In total, B.C.’s coal sector provides about $715 million in tax revenues to the province and municipalities each year while creating 26,000 direct and indirect jobs from $5.7 billion in economic activity, based on the latest available figures.

Those are significant numbers to put at risk, but divestment proponents don’t seem to care.

In an opinion piece in The Vancouver Sun on Jan. 28, UBC PhD student Alex Hemingway admits that: “We all share responsibility for climate change — fossil fuel users and producers alike. But the fossil fuel industry has played a uniquely destructive role.”

Hemingway doesn’t, however, suggest sharing responsibility, like students and staff stop driving or taking SkyTrain and buses to UBC; or turn off the heat and lights or give up all the computers on campus, because these things all require steel.

Divestment would instead unfairly put the responsibility for climate change almost solely on the backs of our members — and ask them to pay for it with their jobs.

Divestment advocates need to face the reality that UBC, like all of Canada, needs energy and steel to survive.

The current demands made on UBC illustrate another big problem with divestment — it reduces a complex issue into oversimplified feel-good rhetoric, while asking universities to fight the energy sector — a key part of our economy.

Isn’t it better that UBC continue to do the kind of research that has led to more energy efficiency and conservation and to work cooperatively with companies to find new solutions — like carbon capture and storage — to help the world achieve emissions reductions?

Harvard, Yale and Dalhousie universities have rejected divestment calls for many of these reasons.

UBC should do the same — and keep up the valuable work needed to solve our energy future equitably.

Mark Gordienko is president of the International Longshore and Warehouse Union Canada; Steve Hunt is director of the United Steel Workers, Western Canada; Brian Cochrane is business manager at the International Union of Operating Engineers, Local 115; Tom Sigurdson is executive director for B.C. Building Trades.

========================================

• _EXERCISE BRIEF_
Reproduce verbatim everything in the divestment article from "The current demands" down to "of these reasons.". Rely only on the divestment article above.

• _SOURCE DATA_
========================================

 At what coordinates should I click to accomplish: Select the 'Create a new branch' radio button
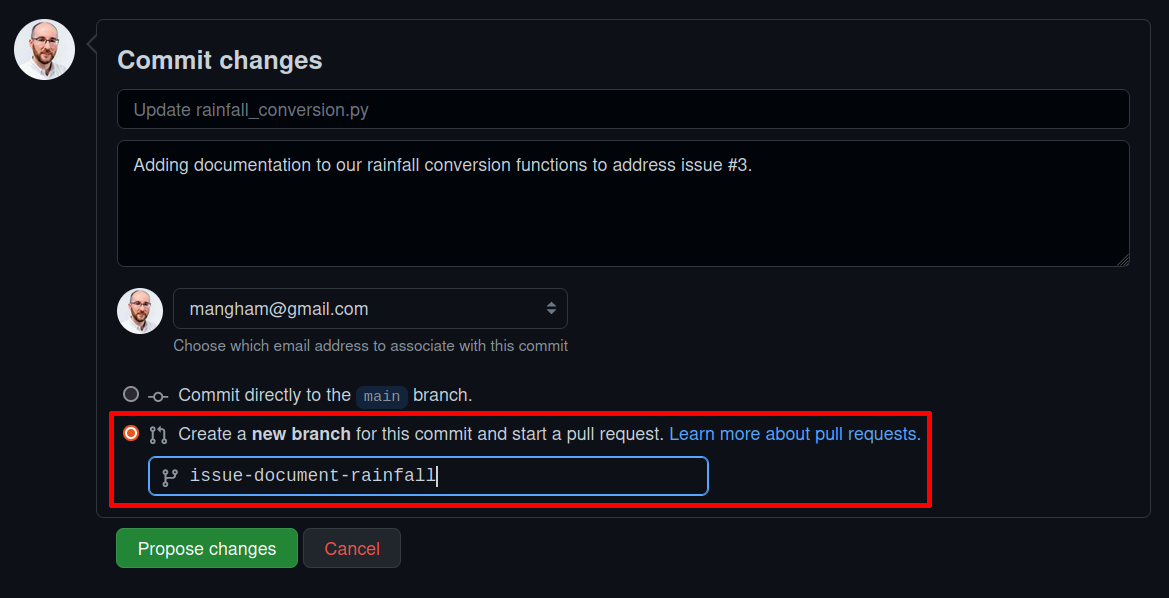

========================================

• _EXPECTED OUTPUT_
The current demands made on UBC illustrate another big problem with divestment — it reduces a complex issue into oversimplified feel-good rhetoric, while asking universities to fight the energy sector — a key part of our economy.

Isn’t it better that UBC continue to do the kind of research that has led to more energy efficiency and conservation and to work cooperatively with companies to find new solutions — like carbon capture and storage — to help the world achieve emissions reductions?

Harvard, Yale and Dalhousie universities have rejected divestment calls for many of these reasons.